- DIRECTIONS FOR THIS TASK
Beginning at the line that holds "This screenshot has width=1366, height=768.", restate each line exactly through the final line of the records. Include both of those lines.

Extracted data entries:
____
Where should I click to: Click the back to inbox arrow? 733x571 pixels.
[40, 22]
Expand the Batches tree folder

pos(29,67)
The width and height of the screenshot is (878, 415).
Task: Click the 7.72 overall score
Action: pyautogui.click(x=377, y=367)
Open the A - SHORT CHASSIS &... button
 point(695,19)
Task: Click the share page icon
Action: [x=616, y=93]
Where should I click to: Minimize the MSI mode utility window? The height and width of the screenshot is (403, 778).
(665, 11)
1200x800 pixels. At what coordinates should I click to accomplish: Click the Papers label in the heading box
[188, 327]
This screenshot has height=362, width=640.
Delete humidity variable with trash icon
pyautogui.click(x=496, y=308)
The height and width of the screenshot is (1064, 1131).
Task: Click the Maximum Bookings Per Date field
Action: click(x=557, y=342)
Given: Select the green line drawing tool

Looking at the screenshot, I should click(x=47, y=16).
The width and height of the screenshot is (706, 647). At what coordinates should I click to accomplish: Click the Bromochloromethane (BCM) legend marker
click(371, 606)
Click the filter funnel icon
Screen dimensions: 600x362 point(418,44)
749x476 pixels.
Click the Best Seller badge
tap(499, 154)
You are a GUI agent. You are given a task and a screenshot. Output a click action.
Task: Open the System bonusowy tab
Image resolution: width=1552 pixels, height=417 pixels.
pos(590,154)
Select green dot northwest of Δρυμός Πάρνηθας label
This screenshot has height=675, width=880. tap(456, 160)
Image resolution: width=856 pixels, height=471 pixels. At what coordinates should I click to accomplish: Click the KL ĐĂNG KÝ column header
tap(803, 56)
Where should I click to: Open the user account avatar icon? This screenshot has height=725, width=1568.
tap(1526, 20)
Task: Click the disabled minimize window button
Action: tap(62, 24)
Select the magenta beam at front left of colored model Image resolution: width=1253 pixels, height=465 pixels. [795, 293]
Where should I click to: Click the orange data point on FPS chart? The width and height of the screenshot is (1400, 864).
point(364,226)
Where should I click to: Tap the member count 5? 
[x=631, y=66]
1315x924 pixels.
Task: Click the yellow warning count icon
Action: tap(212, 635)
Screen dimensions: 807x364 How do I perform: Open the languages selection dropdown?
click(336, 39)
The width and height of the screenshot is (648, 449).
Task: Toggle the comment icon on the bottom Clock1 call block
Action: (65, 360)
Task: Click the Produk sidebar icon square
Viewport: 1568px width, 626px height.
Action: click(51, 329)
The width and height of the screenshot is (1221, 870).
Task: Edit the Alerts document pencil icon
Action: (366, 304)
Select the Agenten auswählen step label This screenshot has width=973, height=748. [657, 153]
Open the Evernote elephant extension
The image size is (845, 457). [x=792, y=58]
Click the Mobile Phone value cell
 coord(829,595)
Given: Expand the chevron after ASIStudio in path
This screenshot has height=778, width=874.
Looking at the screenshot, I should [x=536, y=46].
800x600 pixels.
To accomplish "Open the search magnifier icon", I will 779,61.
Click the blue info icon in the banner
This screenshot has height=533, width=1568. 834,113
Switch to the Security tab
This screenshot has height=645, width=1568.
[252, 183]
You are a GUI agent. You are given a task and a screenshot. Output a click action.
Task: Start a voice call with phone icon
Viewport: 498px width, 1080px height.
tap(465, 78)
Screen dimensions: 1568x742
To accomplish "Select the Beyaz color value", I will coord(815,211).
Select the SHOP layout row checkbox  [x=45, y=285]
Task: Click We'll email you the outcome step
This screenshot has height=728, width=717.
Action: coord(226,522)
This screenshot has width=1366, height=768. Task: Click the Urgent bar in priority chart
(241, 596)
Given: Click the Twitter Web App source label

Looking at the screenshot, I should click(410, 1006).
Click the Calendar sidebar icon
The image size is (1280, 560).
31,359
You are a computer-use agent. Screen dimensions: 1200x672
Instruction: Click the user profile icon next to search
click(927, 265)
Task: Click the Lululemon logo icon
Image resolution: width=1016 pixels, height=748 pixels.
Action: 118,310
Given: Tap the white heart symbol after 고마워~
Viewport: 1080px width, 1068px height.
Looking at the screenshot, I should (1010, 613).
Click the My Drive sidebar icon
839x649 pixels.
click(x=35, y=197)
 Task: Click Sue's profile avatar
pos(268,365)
____
- EXPECTED ANSWER
This screenshot has width=1366, height=768. Task: Click the Urgent bar in priority chart
(241, 596)
Given: Click the Twitter Web App source label

Looking at the screenshot, I should click(410, 1006).
Click the Calendar sidebar icon
The image size is (1280, 560).
31,359
You are a computer-use agent. Screen dimensions: 1200x672
Instruction: Click the user profile icon next to search
click(927, 265)
Task: Click the Lululemon logo icon
Image resolution: width=1016 pixels, height=748 pixels.
Action: 118,310
Given: Tap the white heart symbol after 고마워~
Viewport: 1080px width, 1068px height.
Looking at the screenshot, I should (1010, 613).
Click the My Drive sidebar icon
839x649 pixels.
click(x=35, y=197)
 Task: Click Sue's profile avatar
pos(268,365)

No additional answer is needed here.